=== Section Start ===

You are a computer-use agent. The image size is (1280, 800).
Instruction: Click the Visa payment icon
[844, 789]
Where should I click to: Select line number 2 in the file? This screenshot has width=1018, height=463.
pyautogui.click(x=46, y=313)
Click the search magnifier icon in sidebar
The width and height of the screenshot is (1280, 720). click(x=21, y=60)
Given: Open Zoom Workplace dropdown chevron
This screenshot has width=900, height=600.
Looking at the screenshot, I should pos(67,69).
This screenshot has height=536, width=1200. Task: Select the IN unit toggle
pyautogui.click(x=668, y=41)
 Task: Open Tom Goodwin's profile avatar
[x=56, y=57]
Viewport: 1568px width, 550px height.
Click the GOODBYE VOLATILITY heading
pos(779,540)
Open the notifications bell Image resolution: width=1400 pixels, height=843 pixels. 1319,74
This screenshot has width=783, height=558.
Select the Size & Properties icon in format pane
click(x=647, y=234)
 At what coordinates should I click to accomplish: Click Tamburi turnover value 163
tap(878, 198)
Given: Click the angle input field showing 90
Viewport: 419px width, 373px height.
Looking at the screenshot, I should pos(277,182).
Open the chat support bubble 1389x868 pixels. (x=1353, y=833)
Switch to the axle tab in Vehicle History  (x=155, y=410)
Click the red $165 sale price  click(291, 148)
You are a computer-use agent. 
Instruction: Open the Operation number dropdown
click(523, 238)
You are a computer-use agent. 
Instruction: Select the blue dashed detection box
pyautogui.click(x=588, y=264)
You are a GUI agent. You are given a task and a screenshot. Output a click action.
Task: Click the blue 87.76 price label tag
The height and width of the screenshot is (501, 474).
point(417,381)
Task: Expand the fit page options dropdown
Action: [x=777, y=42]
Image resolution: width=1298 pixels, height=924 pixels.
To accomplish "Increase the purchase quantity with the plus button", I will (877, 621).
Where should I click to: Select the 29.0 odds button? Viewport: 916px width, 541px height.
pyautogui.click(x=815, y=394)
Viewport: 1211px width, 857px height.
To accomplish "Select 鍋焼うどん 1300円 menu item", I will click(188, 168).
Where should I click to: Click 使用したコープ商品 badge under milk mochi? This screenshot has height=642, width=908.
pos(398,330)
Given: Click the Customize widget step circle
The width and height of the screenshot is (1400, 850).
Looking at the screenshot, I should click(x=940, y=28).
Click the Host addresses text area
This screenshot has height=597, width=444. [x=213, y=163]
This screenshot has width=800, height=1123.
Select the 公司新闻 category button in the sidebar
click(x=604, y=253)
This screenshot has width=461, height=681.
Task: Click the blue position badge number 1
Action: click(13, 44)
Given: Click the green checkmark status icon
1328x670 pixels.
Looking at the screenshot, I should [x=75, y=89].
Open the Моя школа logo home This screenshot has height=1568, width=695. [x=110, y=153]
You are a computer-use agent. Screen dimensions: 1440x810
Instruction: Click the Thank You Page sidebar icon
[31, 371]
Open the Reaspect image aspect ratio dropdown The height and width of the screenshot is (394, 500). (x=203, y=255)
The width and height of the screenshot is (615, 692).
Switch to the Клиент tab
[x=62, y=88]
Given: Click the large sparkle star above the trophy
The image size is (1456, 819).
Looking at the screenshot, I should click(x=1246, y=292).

=== Section End ===

— The problem —
Go through the records and pull out each line that includes the word "price".

— Exercise output —
Click the red $165 sale price  click(291, 148)
Task: Click the blue 87.76 price label tag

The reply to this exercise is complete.